Lions’ package would have been an even deal for 6 and 46 (they got 12 and 46) by our measure.
— Seth Walder (@SethWalder) April 29, 2022
For what it’s worth, the Jimmy Johnson trade chart also favors the Lions, but that chart is considered way out of date by most people’s standards.
Additionally, Jason Fitzsimmons, the founder of popular NFL site contracts Over The Cap, believes the Vikings made an error in value judgment based on some of the other first-round trades that happened.
In hindsight Vikings definitely misread what the trade market was. They gave up a high pick and by far got the worst haul.
— Jason_OTC (@Jason_OTC) April 29, 2022
All in all, I think I would call this a pretty even trade, although typically when a team gets this aggressive to trade up they have to overpay. The Lions getting back Pick 46 is huge, as they should still be able to add a defensive talent who could start right away.
Jameson Williams analysis
The Lions undoubtedly needed a long-term receiver, but no one expected them to grab one so early. Williams is a supreme talent in this class with blazing speed that Lions offensive coordinator Ben Johnson described as, “Defenses will take notice.”
Last year, the Lions finished with just five passing plays of over 40+ yards—the lowest mark in the league. Williams is a big-play factory:
Jameson Williams’ longest receptions per game: 94, 18, 29, 81, 26, 32, 75, 65, 58, 50, 79, 34, 67, 20, 40. You read that right. That’s 8 games with a reception over 50 yards; 6 games with a reception over 70 yards. And those are the ones he caught.https://t.co/OA7hgWbfA2
— Ollie Connolly (@OllieConnolly) April 29, 2022
His elite speed combined with his height is both rare and unguardable.

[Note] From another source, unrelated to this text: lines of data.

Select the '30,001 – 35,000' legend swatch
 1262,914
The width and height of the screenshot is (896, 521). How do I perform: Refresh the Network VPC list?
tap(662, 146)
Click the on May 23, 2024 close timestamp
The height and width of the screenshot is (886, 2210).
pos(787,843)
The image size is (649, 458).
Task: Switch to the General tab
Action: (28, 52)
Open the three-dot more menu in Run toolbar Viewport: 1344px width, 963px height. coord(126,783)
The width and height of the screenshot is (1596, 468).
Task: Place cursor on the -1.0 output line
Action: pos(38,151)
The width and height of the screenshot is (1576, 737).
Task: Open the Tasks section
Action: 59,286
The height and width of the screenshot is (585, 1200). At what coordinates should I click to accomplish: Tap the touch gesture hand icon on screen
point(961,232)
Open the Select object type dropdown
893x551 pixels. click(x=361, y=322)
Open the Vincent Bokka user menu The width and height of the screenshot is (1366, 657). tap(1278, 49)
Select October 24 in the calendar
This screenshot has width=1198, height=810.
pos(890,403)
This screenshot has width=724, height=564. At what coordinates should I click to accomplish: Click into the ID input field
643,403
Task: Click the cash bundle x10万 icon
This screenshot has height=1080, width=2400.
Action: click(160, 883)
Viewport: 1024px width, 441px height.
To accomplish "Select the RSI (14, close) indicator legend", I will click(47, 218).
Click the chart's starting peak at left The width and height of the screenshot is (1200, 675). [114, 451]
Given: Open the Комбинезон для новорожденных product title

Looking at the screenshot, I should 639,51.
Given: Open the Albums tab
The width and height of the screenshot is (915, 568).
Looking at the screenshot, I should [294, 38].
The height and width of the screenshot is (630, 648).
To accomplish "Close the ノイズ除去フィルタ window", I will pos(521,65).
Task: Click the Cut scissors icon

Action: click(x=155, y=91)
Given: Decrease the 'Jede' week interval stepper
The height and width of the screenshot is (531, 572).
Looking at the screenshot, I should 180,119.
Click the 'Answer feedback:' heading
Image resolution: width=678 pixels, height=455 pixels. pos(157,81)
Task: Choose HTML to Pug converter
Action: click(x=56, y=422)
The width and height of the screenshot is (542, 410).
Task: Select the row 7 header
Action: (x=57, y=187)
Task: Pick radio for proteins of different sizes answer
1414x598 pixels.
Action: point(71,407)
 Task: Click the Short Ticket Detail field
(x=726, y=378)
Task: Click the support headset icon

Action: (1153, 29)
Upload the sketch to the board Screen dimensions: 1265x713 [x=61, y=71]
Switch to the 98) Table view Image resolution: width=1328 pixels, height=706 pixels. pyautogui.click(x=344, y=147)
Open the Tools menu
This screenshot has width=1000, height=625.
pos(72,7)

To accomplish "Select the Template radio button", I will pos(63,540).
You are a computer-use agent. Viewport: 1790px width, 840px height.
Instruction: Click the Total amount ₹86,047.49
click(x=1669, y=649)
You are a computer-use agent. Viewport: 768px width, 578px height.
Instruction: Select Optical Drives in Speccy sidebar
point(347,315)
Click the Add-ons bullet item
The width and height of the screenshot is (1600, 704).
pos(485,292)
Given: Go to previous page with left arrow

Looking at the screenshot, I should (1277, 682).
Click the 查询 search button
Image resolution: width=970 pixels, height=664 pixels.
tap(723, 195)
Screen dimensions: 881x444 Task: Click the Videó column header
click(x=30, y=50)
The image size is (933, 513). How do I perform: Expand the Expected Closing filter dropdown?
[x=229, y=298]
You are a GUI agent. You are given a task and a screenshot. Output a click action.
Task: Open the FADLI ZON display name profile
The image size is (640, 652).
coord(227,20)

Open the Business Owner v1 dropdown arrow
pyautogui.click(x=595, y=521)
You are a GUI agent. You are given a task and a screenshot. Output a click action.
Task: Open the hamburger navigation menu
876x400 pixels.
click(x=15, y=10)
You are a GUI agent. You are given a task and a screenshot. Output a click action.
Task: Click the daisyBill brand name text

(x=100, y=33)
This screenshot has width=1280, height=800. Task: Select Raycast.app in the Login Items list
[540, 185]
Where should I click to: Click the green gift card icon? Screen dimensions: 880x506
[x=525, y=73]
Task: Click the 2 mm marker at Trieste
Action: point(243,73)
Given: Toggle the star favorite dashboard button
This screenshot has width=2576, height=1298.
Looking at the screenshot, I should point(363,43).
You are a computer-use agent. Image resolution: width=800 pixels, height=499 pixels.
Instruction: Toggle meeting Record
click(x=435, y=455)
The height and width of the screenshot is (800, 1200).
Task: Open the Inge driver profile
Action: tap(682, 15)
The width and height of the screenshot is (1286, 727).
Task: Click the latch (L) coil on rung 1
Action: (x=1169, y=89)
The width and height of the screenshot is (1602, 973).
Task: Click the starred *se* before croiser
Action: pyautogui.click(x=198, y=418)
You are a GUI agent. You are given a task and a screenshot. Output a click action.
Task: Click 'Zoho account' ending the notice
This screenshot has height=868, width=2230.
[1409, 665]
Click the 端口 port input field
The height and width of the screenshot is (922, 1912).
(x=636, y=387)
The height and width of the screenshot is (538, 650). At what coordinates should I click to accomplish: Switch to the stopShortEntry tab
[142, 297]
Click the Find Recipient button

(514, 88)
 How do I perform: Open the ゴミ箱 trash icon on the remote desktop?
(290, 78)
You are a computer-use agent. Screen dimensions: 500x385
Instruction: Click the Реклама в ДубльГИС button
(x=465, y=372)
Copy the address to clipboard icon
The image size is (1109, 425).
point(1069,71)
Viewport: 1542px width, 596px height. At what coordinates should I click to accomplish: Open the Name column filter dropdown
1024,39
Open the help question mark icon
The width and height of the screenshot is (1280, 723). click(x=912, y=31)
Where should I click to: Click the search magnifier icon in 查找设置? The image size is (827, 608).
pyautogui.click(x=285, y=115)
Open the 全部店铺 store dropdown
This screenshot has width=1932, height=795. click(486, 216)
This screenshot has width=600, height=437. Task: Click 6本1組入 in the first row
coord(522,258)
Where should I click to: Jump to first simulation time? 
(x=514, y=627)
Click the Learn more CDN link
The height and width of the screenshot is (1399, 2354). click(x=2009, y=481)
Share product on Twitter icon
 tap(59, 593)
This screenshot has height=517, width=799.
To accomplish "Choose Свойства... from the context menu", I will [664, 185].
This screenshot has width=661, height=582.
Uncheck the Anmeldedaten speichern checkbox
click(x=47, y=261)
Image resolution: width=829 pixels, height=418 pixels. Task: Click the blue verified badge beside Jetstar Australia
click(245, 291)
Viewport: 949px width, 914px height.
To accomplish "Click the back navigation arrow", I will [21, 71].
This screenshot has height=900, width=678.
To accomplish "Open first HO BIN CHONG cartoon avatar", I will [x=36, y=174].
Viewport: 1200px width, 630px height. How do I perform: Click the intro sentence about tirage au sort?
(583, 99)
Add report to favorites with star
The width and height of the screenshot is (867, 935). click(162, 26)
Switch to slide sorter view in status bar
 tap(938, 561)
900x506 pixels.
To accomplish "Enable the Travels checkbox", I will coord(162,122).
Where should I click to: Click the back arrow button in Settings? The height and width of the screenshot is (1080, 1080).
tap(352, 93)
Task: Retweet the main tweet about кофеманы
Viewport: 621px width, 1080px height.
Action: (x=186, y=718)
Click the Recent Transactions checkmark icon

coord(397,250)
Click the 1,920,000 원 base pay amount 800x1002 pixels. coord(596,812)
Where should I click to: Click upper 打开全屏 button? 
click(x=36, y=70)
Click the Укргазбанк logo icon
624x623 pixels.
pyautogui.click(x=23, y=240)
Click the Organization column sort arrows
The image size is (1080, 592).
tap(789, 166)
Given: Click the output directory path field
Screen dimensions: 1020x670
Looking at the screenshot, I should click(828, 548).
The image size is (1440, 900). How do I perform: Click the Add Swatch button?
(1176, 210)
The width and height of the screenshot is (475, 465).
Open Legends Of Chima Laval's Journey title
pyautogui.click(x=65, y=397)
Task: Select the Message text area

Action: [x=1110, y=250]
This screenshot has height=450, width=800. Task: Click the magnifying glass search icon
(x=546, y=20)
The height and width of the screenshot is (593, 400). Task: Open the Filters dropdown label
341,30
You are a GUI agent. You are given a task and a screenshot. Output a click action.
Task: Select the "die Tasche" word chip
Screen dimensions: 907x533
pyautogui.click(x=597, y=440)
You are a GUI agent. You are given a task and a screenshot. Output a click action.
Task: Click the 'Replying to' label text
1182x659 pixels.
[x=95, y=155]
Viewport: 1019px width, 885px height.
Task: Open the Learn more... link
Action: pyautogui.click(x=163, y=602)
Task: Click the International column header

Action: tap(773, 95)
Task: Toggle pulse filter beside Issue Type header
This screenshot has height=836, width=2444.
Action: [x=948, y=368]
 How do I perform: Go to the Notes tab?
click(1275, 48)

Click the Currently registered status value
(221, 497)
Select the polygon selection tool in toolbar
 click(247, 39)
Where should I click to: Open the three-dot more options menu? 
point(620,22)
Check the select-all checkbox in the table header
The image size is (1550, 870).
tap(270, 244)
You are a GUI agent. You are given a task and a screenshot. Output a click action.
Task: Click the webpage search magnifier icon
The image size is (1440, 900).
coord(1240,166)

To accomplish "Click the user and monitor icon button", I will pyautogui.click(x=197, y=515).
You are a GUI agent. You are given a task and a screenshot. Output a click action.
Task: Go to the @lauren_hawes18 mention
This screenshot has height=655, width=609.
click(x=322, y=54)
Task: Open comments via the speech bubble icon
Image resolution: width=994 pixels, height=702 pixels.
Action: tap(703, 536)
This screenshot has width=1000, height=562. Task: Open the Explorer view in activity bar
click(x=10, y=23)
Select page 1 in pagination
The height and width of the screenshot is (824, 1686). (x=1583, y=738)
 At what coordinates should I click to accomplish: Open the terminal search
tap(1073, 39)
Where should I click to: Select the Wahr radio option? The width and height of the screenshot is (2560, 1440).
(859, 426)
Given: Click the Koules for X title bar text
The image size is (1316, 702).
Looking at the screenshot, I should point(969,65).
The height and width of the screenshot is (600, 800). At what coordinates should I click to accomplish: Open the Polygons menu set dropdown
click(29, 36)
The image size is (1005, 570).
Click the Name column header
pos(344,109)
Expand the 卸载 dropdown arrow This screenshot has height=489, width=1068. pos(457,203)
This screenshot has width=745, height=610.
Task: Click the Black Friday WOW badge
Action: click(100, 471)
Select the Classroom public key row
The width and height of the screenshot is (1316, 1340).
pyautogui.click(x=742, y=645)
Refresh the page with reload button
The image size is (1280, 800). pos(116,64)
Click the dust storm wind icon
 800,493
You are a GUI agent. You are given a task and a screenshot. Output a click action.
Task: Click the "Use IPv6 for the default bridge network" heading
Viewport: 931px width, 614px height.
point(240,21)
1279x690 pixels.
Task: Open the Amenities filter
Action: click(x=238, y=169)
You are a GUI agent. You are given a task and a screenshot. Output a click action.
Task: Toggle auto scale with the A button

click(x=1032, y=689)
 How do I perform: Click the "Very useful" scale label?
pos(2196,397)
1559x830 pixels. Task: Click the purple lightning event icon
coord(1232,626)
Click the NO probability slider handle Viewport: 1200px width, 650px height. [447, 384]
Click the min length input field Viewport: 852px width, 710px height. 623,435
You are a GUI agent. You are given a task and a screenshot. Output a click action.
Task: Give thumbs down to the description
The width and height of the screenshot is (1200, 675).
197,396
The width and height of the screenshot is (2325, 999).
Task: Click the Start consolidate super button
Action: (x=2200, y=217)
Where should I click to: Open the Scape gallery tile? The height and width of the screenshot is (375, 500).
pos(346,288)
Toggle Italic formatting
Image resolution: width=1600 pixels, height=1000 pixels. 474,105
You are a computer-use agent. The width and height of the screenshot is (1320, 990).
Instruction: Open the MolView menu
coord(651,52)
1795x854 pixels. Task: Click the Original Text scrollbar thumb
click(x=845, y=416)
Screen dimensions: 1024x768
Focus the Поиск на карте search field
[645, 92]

And it’s not just long speed that he possesses, but his short-area quickness also allows him to create some immediate separation.
Jameson’s shortcomings include a pretty small frame (measured in at just 180 pounds), which can lead him to getting off-track against a physical corner. However, he is not shy when it comes to his own physicality, as Johnson explained after the selection.
“Fearless competitor,” Johnson explained. “He shows up on offense making plays left and right. He’s running routes full speed, whether he’s involved in the play or not. But then you turn on the next clip and all of a sudden, it’s a special teams play where he’s an absolute animal.”
Obviously, Jameson’s ACL injury is the biggest concern with the Alabama receiver. He could not give an update to the Lions media on his situation, but he was hoping to be ready by training camp. That seems a bit optimism, but after adding DJ Chark in free agency, the Lions have time to bring him along slowly. ACL injuries are not as serious as they used to be, so if Jameson can return to full form—and there’s no reason to suggest he won’t—the knee should be a non-issue in the long term.
Overall, this is a bold move from the Lions. They essentially took a huge offensive weapon at the price of an extra pick. This will hurt their ability to add another starting-capable talent on the other side of the ball, but now they have potential blue-chip players on offense and defense, and they got good value on the trade. It’s Brad Holmes’ boldest move yet, but it could certainly pay off.